Simon was an introverted sullen soul who connected and understood the darkness that I was experiencing at the core of my soul. It resonated with him in a way he didn't want to explore. Music and words were the perfect way of ventilating the bile that was accumulating in my system. Given my myriad of distressing background influences, surrealism was a blissful platform on which to gain some comfort, humour and allow myself to escape the stultifying conformist requirements of fundamentalism.
We'd spend hours and hours writing poems, stories, word games and disturbing cartoons. The manipulation of words became one of my great joys. The game of each thinking of a word and writing it down secretly and putting them together was a source of amazing amusement.
Word fun
glossy pigeon beak
hyperventilating camel poo
fluffy toenails
grinding dolly
pecked out priest
meaningful prunes
artificial chicken toes
religious blow up doll
reverberating strumpet
shaved emotion
serious pygmy pubes
enticing car accident
imperial ring worms
pulsating witch doctor
Above: image from one of Tony Oursler's brilliant video installations
His use of words is an extraordinary complement to his highly original and beautiful installations
Below is one of his installations from the Metro Pictures Booth at the Armory Fair in New York City
http://www.tonyoursler.com/
We'd co-write and independently write unusual and at times dark tales
One amusing tale I wrote about a curious sounding man Rimbald
Insomnia
Rimbald awoke to a gentle thud. He politely dismissed the noise as being an inherent part of a chaotic dimension of a dream although he had no recollection of a dream in his mind. His eyes remained shut to maintain his ebbing body to gently pull his mind into the vortex of sleep.
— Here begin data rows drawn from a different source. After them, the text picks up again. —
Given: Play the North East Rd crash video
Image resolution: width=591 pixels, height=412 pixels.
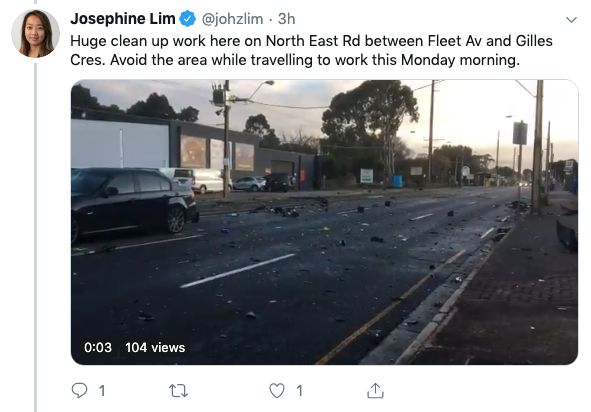Looking at the screenshot, I should pos(324,222).
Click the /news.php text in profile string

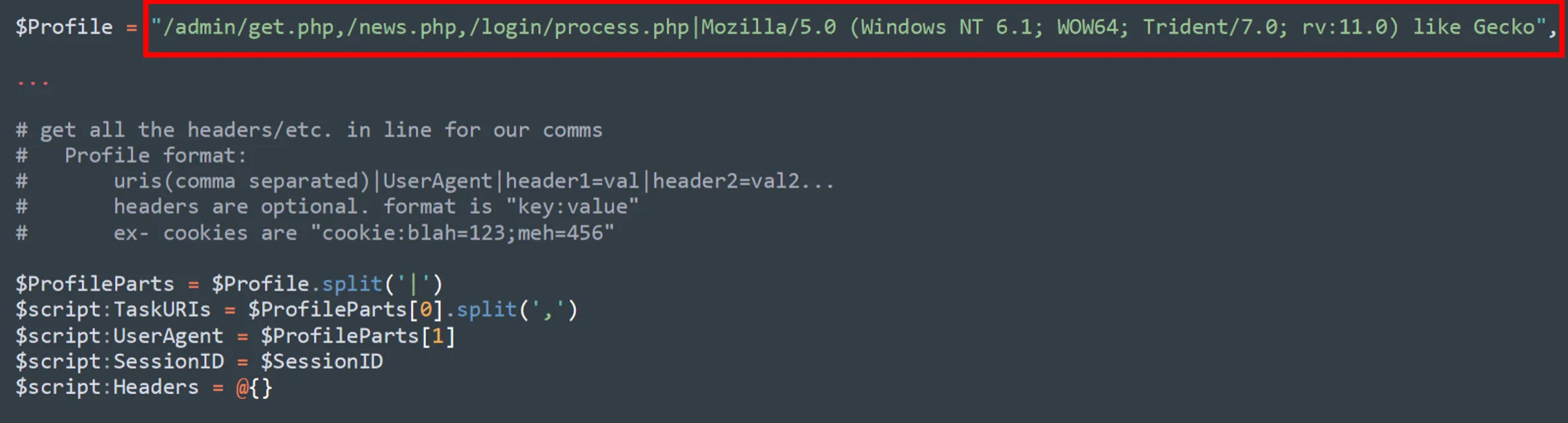tap(401, 28)
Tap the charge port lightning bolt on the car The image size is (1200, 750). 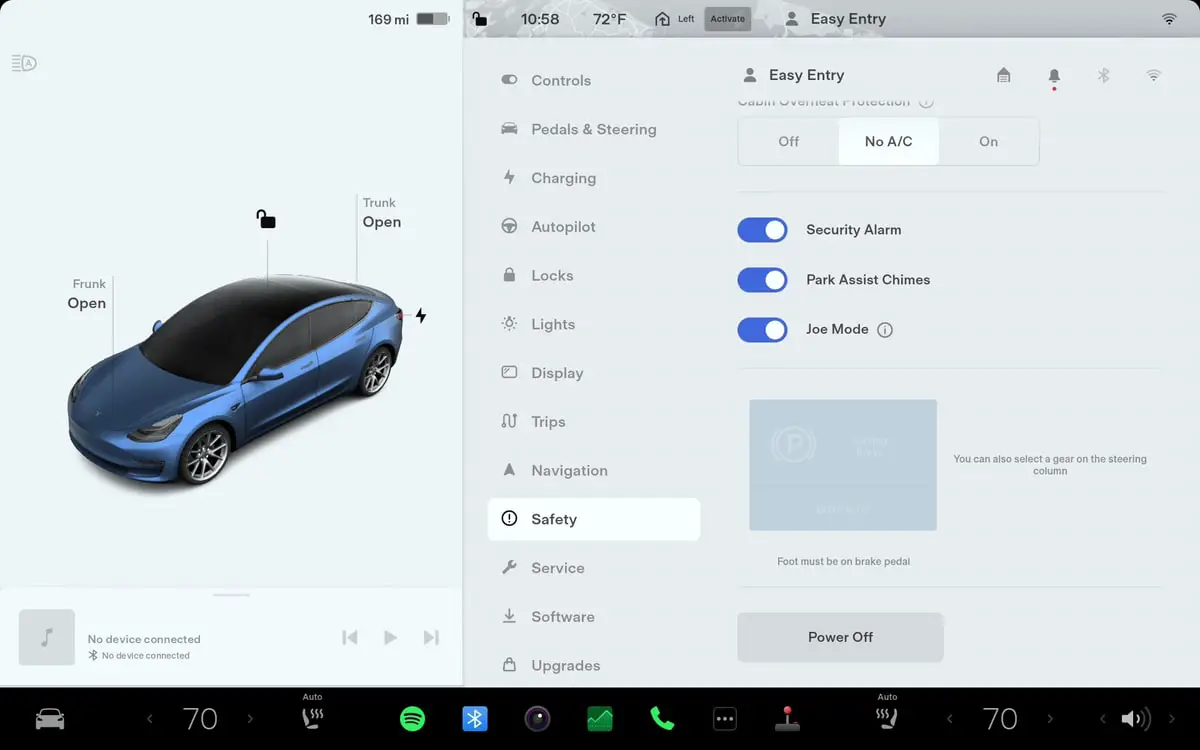(420, 314)
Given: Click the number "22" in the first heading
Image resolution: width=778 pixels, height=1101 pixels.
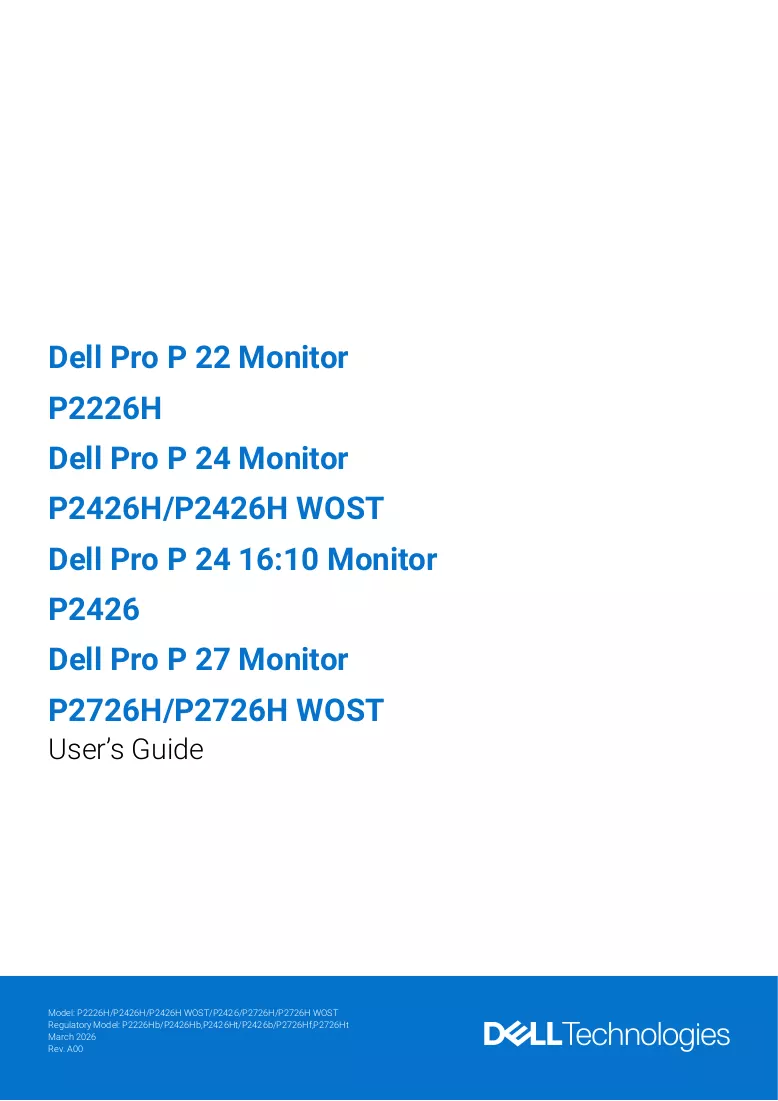Looking at the screenshot, I should pos(212,357).
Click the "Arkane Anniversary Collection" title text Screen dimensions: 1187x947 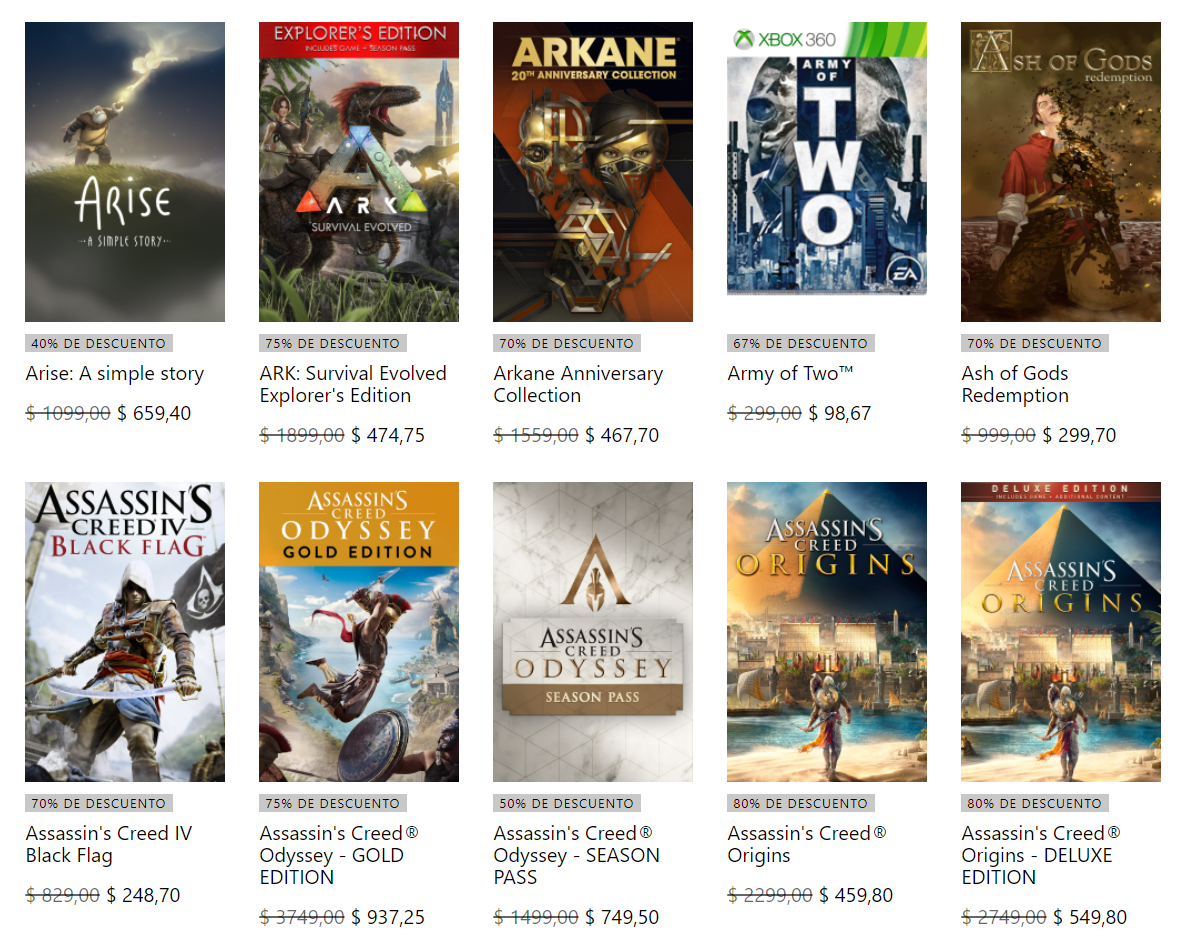578,385
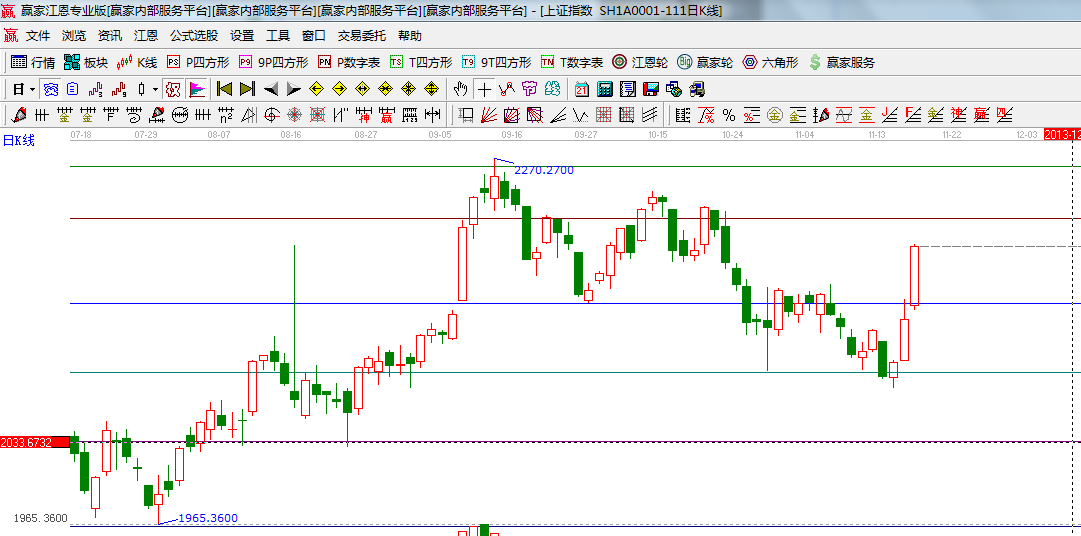The image size is (1081, 536).
Task: Click the 行情 quotes button
Action: (x=33, y=62)
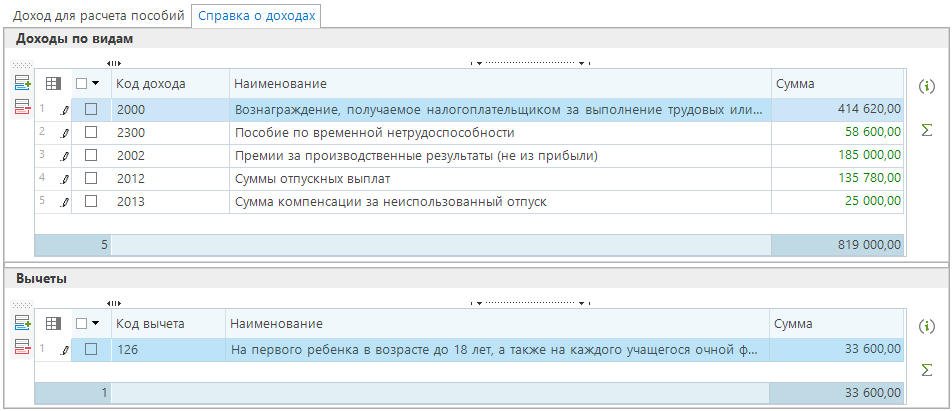952x411 pixels.
Task: Open the select-all dropdown in the income table header
Action: click(95, 84)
A terrifying second later, electrical impulses shocked his body into a fully awake state. His leg was heavier and decidedly warmer than the the rest of his body. It must have fallen to sleep with no blood supply. He moved it to a new position in the bed to reintroduce blood supply to its hungry channels. An intense sickly feeling overcame Rimbald as he had no feeling in his leg, yet the other leg sensed soft fur caressing it. This felt like a dream but new it was real due to the nauseous feeling intensifying, as his leg seemed to drag behind the rest of his body.
He switched on the bed side lamp, threw the covers back and almost vomited. A bloated furry form was attached to his leg. The pungent odour almost stung his nostrils and stuck to the sides of his esophagus. In his dazed state he noticed the ears of a rabbit attached to the ball of fur. It seemed to be gently moving like a boat on a slow turbulent sea. Rimbald tried to shake it off his leg, but from the thigh down was paralyzed. He could see it sinking deeper and deeper into his leg.
All his energy had left him, leaving his mind awake only able to contemplate the concepts before him. His struggling body used the small amount of energy to pull himself away from the aberrant vision before him. With this, the lower half separated from the rest of his body with flaccid skin hanging like tattered blinds. Blood was not to be seen, only a soft rubbery red gel lying in contorted shapes on the sheets. The grey fur of the ballooning dead rabbit was now matted with entwined veins and thick drying blood.
Rimbald having a good sense of humour laughed it off and went back to sleep.